Contributing Large Datasets » Discuss

Discussions on Contributing Large Datasets

Filtersonly show threads also posted in:

  1.  

    NNDB Links for People

    1. I would like to add about 20,000 links from people to their NNDB pages. To do this I've created the NNDB Profile Page type.

      I've gone through all the people on Freebase and matched them to their NNDB page by name. In the cases where several people share the same name, I simply ignore those pages.

      Would it be appropriate to upload this data to the sandbox?

      1. It would indeed. Please go ahead.

      2. Ok, The complete set of links has been written to the sandbox. Please check out the results and let me know if I can write them to the main database.

      3. The data looks good!

        However, I lied when I said earlier, on the mailing list, that the IMDB Profile Page model was the way to go. We now have the ability to use keys into an external database as a way to generate URIs, which further provides uniqueness checking. I am working on converting our IMDb references into this form. It would be great if you could wait on the final NNDB load and model it that way; I will be happy to show you how once I figure it out myself. (-:

        1. Have you made any progress on this?

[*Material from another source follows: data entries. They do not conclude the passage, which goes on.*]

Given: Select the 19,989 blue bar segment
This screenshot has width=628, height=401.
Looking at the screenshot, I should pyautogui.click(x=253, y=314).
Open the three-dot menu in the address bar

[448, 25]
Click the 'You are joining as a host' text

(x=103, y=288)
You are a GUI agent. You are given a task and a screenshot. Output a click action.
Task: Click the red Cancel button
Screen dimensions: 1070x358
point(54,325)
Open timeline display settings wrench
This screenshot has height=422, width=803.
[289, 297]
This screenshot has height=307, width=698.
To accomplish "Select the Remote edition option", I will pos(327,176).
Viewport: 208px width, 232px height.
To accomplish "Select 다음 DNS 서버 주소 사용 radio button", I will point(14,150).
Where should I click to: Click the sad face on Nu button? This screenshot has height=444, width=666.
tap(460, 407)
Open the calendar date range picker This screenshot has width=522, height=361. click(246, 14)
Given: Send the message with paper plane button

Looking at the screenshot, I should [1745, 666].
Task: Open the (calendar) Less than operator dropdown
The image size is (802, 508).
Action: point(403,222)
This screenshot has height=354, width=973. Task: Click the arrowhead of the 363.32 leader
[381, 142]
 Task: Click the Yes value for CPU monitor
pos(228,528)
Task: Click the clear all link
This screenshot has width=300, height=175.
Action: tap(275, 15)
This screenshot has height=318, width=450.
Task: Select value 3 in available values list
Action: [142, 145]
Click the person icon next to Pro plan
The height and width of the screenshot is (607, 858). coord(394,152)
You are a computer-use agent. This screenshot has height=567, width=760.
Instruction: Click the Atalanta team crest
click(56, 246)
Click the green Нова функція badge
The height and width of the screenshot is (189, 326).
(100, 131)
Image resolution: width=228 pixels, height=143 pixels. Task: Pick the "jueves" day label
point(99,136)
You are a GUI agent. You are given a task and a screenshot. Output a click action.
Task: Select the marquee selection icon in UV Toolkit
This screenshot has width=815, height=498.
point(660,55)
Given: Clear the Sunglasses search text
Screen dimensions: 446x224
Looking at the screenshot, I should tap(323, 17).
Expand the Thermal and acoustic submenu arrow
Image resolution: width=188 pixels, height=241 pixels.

I've looked at the documentation on enumerations but I can't figure out how to apply it to my model.
      4. Sounds like a great way to model these things. I look forward to learning how to use this new technique.

      5. Oh, yeah! It’s totally done and I forgot to come back here.

        First, I made namespaces (/authority/imdb/film, name, character). Then I made properties that enumerate those namespaces and attached URI templates to them.

        Check out the IMDb profile property on film. It expects Enumeration as its type. Then you have to get a little fancy and switch to the admin view. Set the Enumeration property of the property to the expected namespace. Then co-type the property as a Foreign key property and set a URI template. Set its type to URI Template and fill in both the canonical template (used to generate and recognize URIs) and the other templates (used only for recognition).

        The schema UI will support this at some point… just not yet, as it’s kind of a power-user thing.

      6. Ok, I've created the namespace, I've set up the enumeration property on the NNDB Person type and I've attached a URI template to that property.

        Then I added a sample key to the Paul Newman topic and the NNDB link shows up as expected. Unfortunately, the ID has a forward slash in it which gets escaped and breaks the link. I went back to the Foreign Key Property and explicitly disabled URI encoding but that hasn't fixed it. Any ideas on how to handle this?

        Coincidentally, tsegaran added a foreign key to a NYT page on the same Paul Newman topic and his key also contains forward slashes but he seems to have entered the weblink seperately without using a URI template.

      7. Ah, yes, the char escaping with keys and URI templates... I am in the process of converting the NYT keys to use URI templating, and I also ran into that problem.  There's a bug filed to have the UI behave properly when it encounters escaped URLs - I'll post back when there's a status update to this.

        Toby (tsegaran) actually added a key, and created a discrete weblink (it's not using URI templating).  When I implement the URI templating, I'll be removing the superfluous weblink.

        BTW, good work!

      8. This sounds like simply a bug  - you're right that the NYTimes links got added separately, and they'll probably need to be fixed. It may be too late to get a fix in for next week's release, but I'll try. For my and other's reference, this is CLI-4538 in our bug system.
      9. Ok, thanks guys. I'll watch for CLI-4538 in the release notes.
      10. Looks like everything is working fine now in the new release. Thanks for fixing this.
      11. I've uploaded a new version of the data to the sandbox. If no one has any objections, I'll add it to the main site.

        Is there a limit on how many writes I can do on the main site? Will I be able to make 19,000 writes in a day?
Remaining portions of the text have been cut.